A steep line is detected correctly
A horizontal line is detected correctly
The algorithm fails with this initial set.
Download
You can download the code to generate these gifs here
Part 2: Performance Analysis
With a script, I tested the reliability of the algorithm by varying the number of outliers from 55 to 95 (100 points in total). \(N\) was set to 1 in this case (1 sample deletet per iteration). Below 55 outliers, the algorithm always yielded a good result. above 95, it always failed.
The graphic shows the erorr rate for a steep line and for a horizontal line. At about 75 outliers, the algorithm found the correct line parameters in 90% of the cases. It performs better for the horizontal line.
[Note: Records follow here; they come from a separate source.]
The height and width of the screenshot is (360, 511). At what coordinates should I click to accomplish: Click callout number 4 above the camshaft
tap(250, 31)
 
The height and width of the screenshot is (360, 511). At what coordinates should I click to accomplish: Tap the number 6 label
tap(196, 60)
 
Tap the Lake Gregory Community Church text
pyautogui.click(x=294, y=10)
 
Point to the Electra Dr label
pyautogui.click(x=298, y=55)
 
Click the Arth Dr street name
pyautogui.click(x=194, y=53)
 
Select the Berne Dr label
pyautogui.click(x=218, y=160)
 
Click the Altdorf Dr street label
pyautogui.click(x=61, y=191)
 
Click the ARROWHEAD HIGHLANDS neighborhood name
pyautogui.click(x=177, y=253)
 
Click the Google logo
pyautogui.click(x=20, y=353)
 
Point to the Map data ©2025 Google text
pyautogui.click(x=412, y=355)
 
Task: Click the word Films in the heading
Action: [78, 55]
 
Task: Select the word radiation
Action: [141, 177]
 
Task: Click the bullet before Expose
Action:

Here is also a runtime plot. The runtime increases linearly with the number of outliers. It oscillates quite strongly, because the test was done in multiple threads to speed it up. But it should give you a rough idea of which performance to expect on a 2013 mid-class cpu (Xeon e3 1225 v3).
Specific cases
Until now, the outliers were distributed evenly around the line. How do the results change, when the outliers have a preferential side? Here is an example of the extreme case: 70 outliers, all above the horizontal line at \(y=5\):
And here is the same example for a steep line:
Here is one case in which the RANSAC algorithm probably would perform better. The problem is, that there is a majority of outliers (70%) that are distibuted in a relatively small range above the original line. The outliers “pull” the regression line in their direction, so that the original points are now suspected to be the outliers.
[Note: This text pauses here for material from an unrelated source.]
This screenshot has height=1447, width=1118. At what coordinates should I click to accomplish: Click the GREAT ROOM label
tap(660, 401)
This leads to the assumption that the error rate (percentage of wrong parameter estimations) depends on
- \(\mu_\text{out}\) being the mean offset of the outliers from the original curve,
- \(1 / \sigma_\text{out}\), the variance along the outliers, a smaller variance means a higher error rate,
- \(\sigma_\text{corr}\), the variance along the correct points (in this case, the variance was always chosen to be 0)
- the percentage of outliers.
I will research this in a subsequent post.